Monday, August 11, 2008

Clinica del Dolor

Another long one...In 2000, I was down in Tuxtla, Mexico in the state of Chiapas on an important trip to visit some small cooperatives in the Zapatista-ish zone of the Sierra Madre de Chiapas, specifically the town of Jaltenango. I'm not sure how much Zapatista activity was there but since we drove past the known conflict area of San Cristobal on the way I'm taking some liberties. On the night before our journey my colleague Andres and I met with some friends to have dinner at a Spanish restaurant I'd been to a few times in Tuxtla. The Casa Asador...it may still be there if it hasn't killed more than a few dozen locals and visitors and if it is still there it can kiss my asador.

We had some nice queso fundido con chorizo and champignons, great shrimp paella, and a few dozen Modelos and Herraduras. The food was delicious and lived up to all the bragging I had done earlier. We left at about 11:00 p.m. knowing an early start of 5:00 a.m. was required for us to arrive for our mid-day speeches in Jaltenango. When we arrived back at the Camino-Real that Monday evening, my home squad, the Buffalo Bills were on Monday Night Football at the hotel bar. YES!

Following the game Andres and I retired to a long night of agony. I got the hot stomach followed by gastric distress within a few hours while my friend was doubled over with cramping agony most of the evening. Funny enough when we met for our ridiculously early departure we initially had no idea of our respective suffering. I said simply "how are you brother?" which was met with a very green-faced reply "fuck, dude, not good".

Although I also felt pretty bad, I felt that I could power through it during the five hour drive. Andres however had no such pretension. We loaded into the new but extraordinarily crappy Geo Tracker and crossed our fingers. Up until this trip I really had no idea that my friend spoke spoke much Spanish. It turns out he was was pretty familiar with the words he directed at our driver..."senor, alto, emergencia!" This repeated chorus led to numerous rapid evacuations from the Tracker and extreme retching.

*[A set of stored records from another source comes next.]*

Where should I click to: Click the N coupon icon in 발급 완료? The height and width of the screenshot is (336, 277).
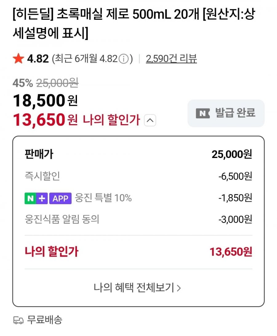tap(203, 113)
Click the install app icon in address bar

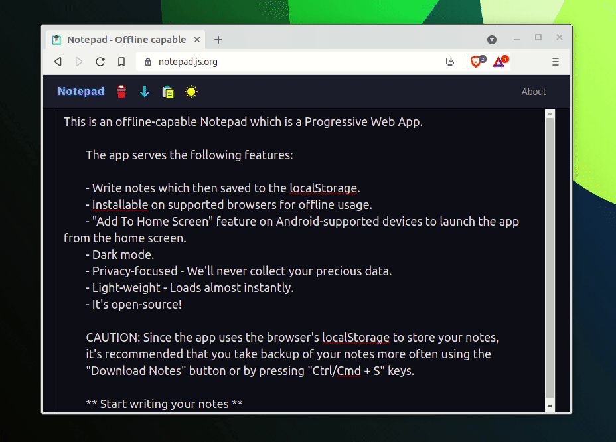[450, 62]
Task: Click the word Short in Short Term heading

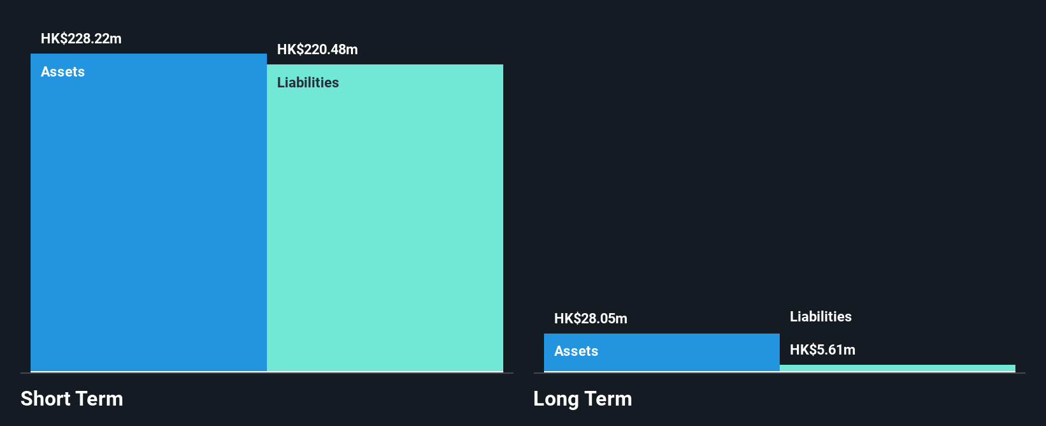Action: pos(46,399)
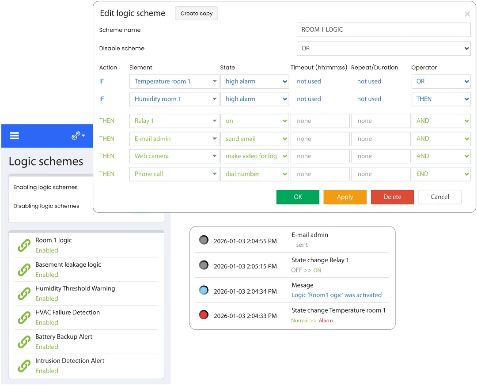Click the green OK button
Image resolution: width=477 pixels, height=385 pixels.
(x=298, y=197)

On my side, I was meditating/hallucinating in the front seat, and despite waves of nauseous dementia I thought I was cool. Ten or so stops later we arrived in Jaltenango. Andres was pretty exhausted but stable...I on the other had was catatonic. All the holding it in pretension was over. I was going to detonate. I walked into our hosts offices and proceeded to wretch loudly and strongly. I'm not going to lie: It was loud and scary and the indigenous people wrote a couple apocalyptic folk songs about what they heard.

When I emerged, a few people looked at my pale, bald head and screamed. This happens from time to time so wasn't that freaked out. When I saw a mirror a few hours later I realized the cause of the reaction. My eyelids and eyes were black as the force of my vomiting had caused a full rupture of the blood vessels around my eyes. Picture a goth Shrek and you've got the idea.

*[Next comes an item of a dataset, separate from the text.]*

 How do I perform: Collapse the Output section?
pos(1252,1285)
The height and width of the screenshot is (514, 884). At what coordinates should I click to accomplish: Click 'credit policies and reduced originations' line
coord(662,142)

The Mexicans we were with were clearly freaked out and being a friendly bunch wanted to help out or at least make sure these two lame, sick gringos didn't die on their watch. Andres and I were dispatched to the rooms of our hotel; a pretty decent place with sinks, toilets, air conditioning and cable (OK HBO and 15 channels of static but whatever). We were visited periodically by concerned citizens. These were colleagues, mamas, cooks and delightfully a "doctor".

The doctor in question was an enourmous piece of humanity, he was no more than five feet tall and weighed in at 350 lbs. easily. He asked us how we felt respectively and said we probably needed some rest and antibiotics. Alberto Einstein in the house, pay attention. The kicker was his prescription/credentials which read: Clinica del Dolor. (The Pain Clinic) Like I'm taking advice/meds from a heart attack waiting to happen in the middle of Chiapas. Good times.

Moral of the story: my sickness ran its course and I was eating sopa de tortilla by nightfall. Andres, well he had to suffer a little bit longer...

2 comments:

Tim Kern said...

Moral of the story: there are some places you just shouldn't eat shrimp, and you found one of them.

What's so great about shrimp anyway? I bet if they coast a buck a pound nobody would eat them.

Scott said...

Two true statements Tim. You've inspired me to post on shrimp or at the very least to reduce my sickness-oriented posting.